Case Report
Austin J Clin Med . 2024; 9(2): 1051.
Amyloidosis, A Rare Cause of Recurrent Pleural Effusions. A Case Presentation
Muhammad Awais Khan*
University of Birmingham, United Kingdom
*Corresponding author: Khan MA, University of Birmingham, United Kingdom. Email: awais.mhd7@gmail.com
Received: September 25, 2024 Accepted: October 14, 2024 Published: October 21, 2024
Abstract
We present a case of a 72-year-old patient presenting with recurrent pleural effusion, extensive workup revealed amyloidosis to be the cause of this presentation.
This case highlights the challenges in diagnosing pleural effusions associated with amyloidosis, particularly in patients with complex medical histories. It underscores the importance of considering amyloidosis in cases of recurrent pleural effusions, especially when combined with systemic organ dysfunction.
Background
Amyloidosis is a rare disease characterized by the abnormal buildup of amyloid proteins in various tissues and organs throughout the body. This protein accumulation can lead to organ dysfunction and failure if left untreated. In the United States, the most common form is AL (light chain) amyloidosis, which accounts for the majority of cases. The prevalence of AL amyloidosis in the United States has been increasing over time. A study analyzing health insurance claims data found that the adjusted prevalence rose significantly from 20.1 cases per million in 2007 to 50.1 cases per million in 2015, representing an annual increase of 12% [1]. Based on these figures, it was estimated that at least 12,000 adults in the US were living with AL amyloidosis in 2015, with numbers likely continuing to rise.
Regarding incidence rates, studies have reported varying figures:
• Oneanalysis found adjusted incidence rates ranging from 10.8 to 15.2 cases per million person-years between 2007 and 2015 [1]
• Another study estimated the incidence to be approximately 9 cases per million person-years, suggesting around 2,200 new cases diagnosed annually in the US [1].
• Morerecent estimates indicate an incidence of 1 case per 100,000 person-years in Western countries, translating to approximately 1,275 to 3,200 new cases per year in the United States [2].

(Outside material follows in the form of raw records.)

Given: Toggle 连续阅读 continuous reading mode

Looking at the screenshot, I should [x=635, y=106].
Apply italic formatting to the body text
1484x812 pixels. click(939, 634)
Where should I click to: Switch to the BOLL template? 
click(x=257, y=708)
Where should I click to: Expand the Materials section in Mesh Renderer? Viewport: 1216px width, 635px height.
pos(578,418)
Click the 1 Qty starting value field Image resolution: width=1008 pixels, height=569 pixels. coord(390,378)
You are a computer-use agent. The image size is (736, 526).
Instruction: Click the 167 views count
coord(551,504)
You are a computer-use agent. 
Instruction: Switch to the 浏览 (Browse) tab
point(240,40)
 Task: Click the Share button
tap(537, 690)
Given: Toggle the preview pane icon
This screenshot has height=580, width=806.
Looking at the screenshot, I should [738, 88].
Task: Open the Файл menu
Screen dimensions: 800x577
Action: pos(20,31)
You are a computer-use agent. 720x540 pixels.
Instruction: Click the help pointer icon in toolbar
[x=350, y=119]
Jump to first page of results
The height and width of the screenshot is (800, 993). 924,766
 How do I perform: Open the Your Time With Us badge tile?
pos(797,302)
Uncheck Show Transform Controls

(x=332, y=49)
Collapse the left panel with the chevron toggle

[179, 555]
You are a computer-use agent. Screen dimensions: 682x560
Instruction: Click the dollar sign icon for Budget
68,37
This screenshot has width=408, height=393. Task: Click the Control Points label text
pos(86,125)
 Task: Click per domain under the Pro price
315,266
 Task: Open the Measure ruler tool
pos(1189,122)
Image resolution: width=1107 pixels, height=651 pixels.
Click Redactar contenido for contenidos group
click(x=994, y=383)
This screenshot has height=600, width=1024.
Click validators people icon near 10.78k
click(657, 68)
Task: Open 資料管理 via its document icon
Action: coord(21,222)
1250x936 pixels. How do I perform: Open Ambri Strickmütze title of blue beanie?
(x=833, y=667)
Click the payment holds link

Amyloidosis is a highly variable disease, with its symptoms and severity depending on which organ system is primarily affected, be it cardiac, renal, gastrointestinal, or neurological. This variability often makes the diagnosis challenging and elusive.
A high level of clinical suspicion is crucial for diagnosis. Key diagnostic steps include:
• Comprehensive clinical examination and detailed patient history
• Serumandurine protein electrophoresis with immunofixation
• Serumfreelight chain analysis
• Tissuebiopsy with Congo red staining (the gold standard for diagnosis)
• Organ-specific imaging and biomarker evaluation
Case Presentation
Our patient, a 72-year-old male with a previous medical history of ischemic heart disease, congestive heart failure and atrial fibrillation, was referred to the clinic for the evaluation of a pleural effusion. During his initial work-up, right groin/inguinal lymphadenopathy was identified, leading to a surgical referral. While undergoing evaluation, he reported shortness of breath and was subsequently referred to Interventional Radiology (IR) for pleural drainage, as a CT scan confirmed the presence of a right-sided pleural effusion.
The patient underwent thoracentesis on 9/19/2023, and 1.5 liters of pleural fluid was removed. Cytological analysis was negative, with the fluid being predominantly lymphocytic. Cultures revealed light growth of Cutibacterium acnes, which was considered likely a skin contaminant. Surgical excision of the inguinal lymph nodes revealed no malignancy.
The patient re-presented with recurrent pleural effusions occurring approximately every two weeks. A CT scan of the chest, abdomen, and pelvis was negative for any malignancy. We discussed treatment options with the patient, including pleural biopsy and pleurodesis. An empirical trial of Augmentin was initiated but did not resolve the effusion.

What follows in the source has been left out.